I definitely understand your Loving and Cherishing her, as I did my own Mom, God rest her soul. I too take care of my own 87 year old FIL, in my home, and have for the past 13+ years, and I (along with his Son) also am his Healthcare proxy. He and I have had many a discussion about end of life care and crisis care. He has an Advanced Directive which is very specifically completed, and I will abide by his wishes. At any time, should he wish to make changes, that too!

Having worked in Healthcare for 30+ years, including the Cardiac and Pulmonary department, I have seen on many occasions, patients "go down, and go unconscious" and unable to speak for themselves, and this is where those Directives come into play, as there is not a lot of time, sometimes only seconds, between calling 911 and the paramedics arriving, that CPR needs to begin, and checking to see if an Advanced Directive is in place, let alone call around to see if the Medical POA/HEALTHCARE PROXY is available for consultation, to make the crucial decisions to begin Cardio and Pulmonary Resuscitation, is not a viable option, and there could be the possibility that you aren't there with her at the time. Sadley, in some cases CPR was done, when the patient or family would have preffered that it not have been, and long term health issues then come into play. So honestly, "ask me at the time", is not a very smar decision.

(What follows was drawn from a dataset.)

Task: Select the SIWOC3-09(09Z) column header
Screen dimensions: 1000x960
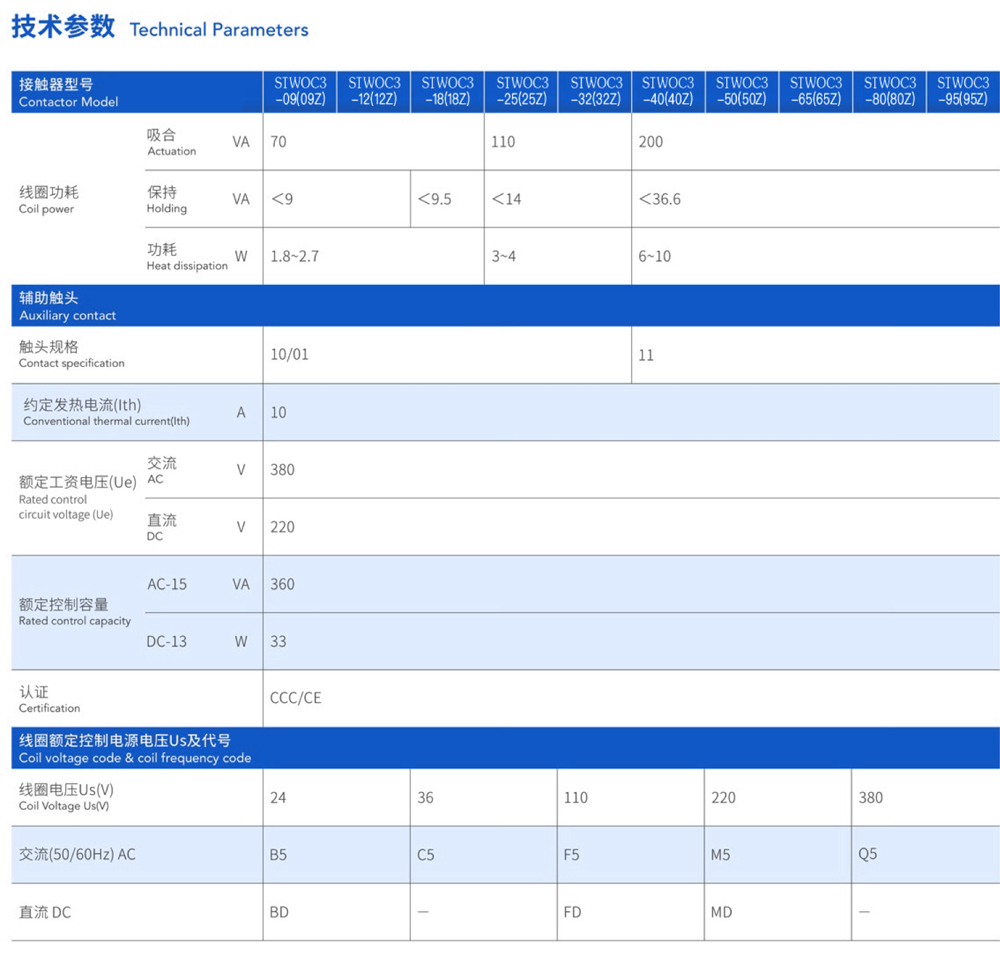Action: tap(300, 91)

I highly recommend that you research THE 5 WISHES. Which addresses Medical, Legal, Spiritual and Personal desires for end od life care, and is clear, consise, and addresses everything that I can think of for Loved ones discussing what is best for them. It also opens up a good family dialog, so that everyone concerned, or involved can understand the desires of the patient. But mainly, these are decisions the patient must make, and we as their Loved ones can abide by them with the confidence that it is what the Wish!

I love that you Love your Mom so very much, to do right by her, no matter how old she is! Age is just a number!

I don't believe Anyone should have a BLANKET Directive, and also believe that Advanced Directives should be discussed and Updated from time to time, as long as the Patient understands the decisions they are making.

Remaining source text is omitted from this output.